[Stored records]
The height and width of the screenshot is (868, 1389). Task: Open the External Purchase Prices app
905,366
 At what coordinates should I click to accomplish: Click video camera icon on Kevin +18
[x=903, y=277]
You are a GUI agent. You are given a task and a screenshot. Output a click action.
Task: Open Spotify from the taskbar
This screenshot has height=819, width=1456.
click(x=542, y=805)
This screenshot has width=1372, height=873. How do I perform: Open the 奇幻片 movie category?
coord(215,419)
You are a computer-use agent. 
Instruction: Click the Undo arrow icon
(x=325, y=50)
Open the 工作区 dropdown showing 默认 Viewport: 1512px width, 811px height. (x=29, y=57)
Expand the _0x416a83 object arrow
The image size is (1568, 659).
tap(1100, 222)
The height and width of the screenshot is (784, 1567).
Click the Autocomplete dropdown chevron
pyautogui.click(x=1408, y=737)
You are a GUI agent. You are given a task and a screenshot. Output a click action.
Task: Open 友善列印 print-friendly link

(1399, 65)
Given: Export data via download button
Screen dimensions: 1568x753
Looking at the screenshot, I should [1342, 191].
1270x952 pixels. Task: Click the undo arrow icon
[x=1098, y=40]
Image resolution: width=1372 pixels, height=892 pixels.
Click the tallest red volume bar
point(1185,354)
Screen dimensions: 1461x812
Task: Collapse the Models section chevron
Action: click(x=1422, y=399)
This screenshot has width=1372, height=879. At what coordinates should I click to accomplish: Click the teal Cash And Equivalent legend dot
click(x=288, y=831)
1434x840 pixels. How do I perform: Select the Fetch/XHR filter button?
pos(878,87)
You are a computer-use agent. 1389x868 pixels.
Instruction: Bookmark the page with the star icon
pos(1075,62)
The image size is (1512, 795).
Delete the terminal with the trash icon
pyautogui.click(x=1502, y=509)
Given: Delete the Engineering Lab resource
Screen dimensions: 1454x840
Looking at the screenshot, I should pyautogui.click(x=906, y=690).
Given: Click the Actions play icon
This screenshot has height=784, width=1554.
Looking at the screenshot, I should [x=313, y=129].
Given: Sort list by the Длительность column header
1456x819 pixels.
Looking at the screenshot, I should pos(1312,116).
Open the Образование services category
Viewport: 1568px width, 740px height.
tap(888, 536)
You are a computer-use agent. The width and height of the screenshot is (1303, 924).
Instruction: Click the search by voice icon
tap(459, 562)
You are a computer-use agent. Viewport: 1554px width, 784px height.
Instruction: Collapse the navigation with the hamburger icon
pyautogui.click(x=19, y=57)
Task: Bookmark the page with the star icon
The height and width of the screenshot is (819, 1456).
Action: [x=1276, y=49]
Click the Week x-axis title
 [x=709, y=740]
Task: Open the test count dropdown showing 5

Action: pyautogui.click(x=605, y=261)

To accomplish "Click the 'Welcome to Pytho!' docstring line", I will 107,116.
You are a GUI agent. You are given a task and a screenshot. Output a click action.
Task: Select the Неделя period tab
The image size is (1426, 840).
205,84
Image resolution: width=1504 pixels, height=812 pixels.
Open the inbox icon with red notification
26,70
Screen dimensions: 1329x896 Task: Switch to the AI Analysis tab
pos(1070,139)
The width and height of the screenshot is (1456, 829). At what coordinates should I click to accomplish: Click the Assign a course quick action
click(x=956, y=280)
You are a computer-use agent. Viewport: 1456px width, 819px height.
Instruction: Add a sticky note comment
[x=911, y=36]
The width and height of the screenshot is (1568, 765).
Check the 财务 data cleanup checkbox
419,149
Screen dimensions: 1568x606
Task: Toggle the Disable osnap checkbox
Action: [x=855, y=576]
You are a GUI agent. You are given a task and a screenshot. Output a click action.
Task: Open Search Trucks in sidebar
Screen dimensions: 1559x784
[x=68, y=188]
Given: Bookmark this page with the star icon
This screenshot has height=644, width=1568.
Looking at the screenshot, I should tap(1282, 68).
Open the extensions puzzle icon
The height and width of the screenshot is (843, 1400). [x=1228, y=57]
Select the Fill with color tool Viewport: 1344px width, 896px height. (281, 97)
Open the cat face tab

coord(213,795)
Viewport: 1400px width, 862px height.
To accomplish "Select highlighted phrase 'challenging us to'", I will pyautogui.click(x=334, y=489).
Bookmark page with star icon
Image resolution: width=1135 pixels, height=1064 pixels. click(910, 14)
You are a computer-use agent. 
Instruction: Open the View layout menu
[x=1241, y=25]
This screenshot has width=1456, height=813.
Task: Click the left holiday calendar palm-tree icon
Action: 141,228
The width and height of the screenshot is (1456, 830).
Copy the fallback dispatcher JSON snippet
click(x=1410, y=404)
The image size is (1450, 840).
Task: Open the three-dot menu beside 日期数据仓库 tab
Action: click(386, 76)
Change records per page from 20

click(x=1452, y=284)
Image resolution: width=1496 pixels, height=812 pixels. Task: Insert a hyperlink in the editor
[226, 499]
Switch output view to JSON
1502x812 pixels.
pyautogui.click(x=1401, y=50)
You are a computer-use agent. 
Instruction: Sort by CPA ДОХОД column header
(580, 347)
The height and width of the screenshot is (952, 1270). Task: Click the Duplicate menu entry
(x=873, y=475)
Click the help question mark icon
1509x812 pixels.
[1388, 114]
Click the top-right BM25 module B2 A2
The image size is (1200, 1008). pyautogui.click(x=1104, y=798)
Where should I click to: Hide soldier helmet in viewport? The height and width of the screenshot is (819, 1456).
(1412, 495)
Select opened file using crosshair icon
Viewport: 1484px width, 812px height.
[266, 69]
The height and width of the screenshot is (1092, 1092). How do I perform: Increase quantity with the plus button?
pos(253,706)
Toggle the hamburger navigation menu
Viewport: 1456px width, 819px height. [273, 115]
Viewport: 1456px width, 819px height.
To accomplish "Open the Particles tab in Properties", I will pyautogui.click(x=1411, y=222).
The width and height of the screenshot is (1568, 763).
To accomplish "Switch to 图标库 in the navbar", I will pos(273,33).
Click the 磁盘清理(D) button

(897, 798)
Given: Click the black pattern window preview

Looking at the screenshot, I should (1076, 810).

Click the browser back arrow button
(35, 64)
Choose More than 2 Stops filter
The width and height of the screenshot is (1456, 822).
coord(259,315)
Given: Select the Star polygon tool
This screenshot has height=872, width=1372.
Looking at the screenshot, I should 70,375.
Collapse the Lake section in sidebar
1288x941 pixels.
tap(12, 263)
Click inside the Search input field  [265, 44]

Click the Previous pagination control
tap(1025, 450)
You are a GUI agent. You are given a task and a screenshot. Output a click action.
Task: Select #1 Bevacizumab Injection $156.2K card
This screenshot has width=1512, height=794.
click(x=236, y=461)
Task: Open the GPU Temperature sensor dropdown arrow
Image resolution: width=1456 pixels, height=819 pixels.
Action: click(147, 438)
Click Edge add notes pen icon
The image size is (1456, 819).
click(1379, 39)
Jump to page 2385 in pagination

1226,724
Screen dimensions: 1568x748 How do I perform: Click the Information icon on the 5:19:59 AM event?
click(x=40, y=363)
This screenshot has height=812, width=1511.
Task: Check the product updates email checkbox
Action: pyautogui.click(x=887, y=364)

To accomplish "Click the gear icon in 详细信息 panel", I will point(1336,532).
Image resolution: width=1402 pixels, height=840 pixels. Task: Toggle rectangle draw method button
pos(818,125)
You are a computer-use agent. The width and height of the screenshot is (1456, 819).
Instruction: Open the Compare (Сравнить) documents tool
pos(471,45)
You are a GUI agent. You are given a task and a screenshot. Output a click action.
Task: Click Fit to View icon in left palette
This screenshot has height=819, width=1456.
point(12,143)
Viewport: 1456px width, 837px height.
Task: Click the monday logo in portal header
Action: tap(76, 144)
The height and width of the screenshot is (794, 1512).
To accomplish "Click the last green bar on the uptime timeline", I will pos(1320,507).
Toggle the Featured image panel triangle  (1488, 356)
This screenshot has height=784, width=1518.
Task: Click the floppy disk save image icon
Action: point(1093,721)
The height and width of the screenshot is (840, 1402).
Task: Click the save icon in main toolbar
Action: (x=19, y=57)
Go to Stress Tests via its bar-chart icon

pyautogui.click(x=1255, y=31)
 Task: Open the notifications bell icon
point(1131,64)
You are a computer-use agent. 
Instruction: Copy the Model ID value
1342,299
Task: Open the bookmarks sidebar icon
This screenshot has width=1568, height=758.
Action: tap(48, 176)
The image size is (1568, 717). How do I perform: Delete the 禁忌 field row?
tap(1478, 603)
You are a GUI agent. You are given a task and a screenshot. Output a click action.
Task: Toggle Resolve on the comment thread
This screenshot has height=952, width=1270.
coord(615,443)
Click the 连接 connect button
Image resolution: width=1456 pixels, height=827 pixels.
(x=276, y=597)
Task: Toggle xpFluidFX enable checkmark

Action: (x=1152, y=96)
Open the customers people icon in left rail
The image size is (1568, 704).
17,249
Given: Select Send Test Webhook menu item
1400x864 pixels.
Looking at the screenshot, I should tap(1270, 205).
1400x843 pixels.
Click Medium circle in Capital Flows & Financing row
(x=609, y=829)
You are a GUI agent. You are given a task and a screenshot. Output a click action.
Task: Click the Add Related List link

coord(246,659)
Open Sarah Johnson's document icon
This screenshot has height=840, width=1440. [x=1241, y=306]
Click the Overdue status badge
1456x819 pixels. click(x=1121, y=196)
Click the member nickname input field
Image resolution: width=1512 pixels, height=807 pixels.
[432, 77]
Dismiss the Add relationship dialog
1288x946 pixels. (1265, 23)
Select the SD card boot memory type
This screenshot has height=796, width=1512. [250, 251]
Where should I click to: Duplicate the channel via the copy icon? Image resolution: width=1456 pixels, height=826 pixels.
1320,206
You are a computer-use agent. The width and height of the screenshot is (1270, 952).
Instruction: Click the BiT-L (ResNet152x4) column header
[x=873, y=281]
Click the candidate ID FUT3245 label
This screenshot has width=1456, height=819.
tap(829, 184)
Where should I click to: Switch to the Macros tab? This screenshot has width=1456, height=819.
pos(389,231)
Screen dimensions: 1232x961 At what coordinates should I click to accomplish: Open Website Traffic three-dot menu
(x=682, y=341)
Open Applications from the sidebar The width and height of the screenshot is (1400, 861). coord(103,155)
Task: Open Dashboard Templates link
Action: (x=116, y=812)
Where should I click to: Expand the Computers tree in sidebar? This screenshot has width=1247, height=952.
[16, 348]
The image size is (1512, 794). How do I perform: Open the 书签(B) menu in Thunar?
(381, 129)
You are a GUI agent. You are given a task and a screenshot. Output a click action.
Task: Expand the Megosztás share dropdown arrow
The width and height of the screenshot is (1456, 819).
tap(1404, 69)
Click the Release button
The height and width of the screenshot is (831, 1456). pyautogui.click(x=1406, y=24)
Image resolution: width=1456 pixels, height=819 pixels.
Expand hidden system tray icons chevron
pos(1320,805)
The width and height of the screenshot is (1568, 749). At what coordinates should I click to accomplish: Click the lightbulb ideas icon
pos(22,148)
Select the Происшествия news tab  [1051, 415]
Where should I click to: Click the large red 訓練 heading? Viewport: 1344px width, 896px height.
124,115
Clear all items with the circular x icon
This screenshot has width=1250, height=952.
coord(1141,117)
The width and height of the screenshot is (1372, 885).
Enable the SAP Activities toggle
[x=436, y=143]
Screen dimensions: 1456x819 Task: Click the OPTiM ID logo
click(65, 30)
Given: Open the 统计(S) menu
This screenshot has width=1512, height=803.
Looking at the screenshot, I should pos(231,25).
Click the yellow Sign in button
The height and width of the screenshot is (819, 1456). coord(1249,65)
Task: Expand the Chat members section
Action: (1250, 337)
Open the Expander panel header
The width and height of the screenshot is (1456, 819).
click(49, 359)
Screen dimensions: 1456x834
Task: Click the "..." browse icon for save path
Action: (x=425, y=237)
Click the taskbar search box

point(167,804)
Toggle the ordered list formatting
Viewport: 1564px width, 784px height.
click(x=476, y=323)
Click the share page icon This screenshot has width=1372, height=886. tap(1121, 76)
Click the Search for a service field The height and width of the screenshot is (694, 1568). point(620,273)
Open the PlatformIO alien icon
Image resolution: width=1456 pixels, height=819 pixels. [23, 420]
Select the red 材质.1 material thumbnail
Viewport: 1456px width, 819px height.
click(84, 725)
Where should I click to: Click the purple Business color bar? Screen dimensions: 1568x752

*Exercise prompt*
Above are the records; from them, give again exactly the lines from the one containing "The height and width of the screenshot is (784, 1567)." to the one containing "You are a computer-use agent. 1389x868", both lines included, and nothing more.

*Output of the exercise*
The height and width of the screenshot is (784, 1567).
Click the Autocomplete dropdown chevron
pyautogui.click(x=1408, y=737)
You are a GUI agent. You are given a task and a screenshot. Output a click action.
Task: Open 友善列印 print-friendly link

(1399, 65)
Given: Export data via download button
Screen dimensions: 1568x753
Looking at the screenshot, I should [1342, 191].
1270x952 pixels. Task: Click the undo arrow icon
[x=1098, y=40]
Image resolution: width=1372 pixels, height=892 pixels.
Click the tallest red volume bar
point(1185,354)
Screen dimensions: 1461x812
Task: Collapse the Models section chevron
Action: click(x=1422, y=399)
This screenshot has width=1372, height=879. At what coordinates should I click to accomplish: Click the teal Cash And Equivalent legend dot
click(x=288, y=831)
1434x840 pixels. How do I perform: Select the Fetch/XHR filter button?
pos(878,87)
You are a computer-use agent. 1389x868 pixels.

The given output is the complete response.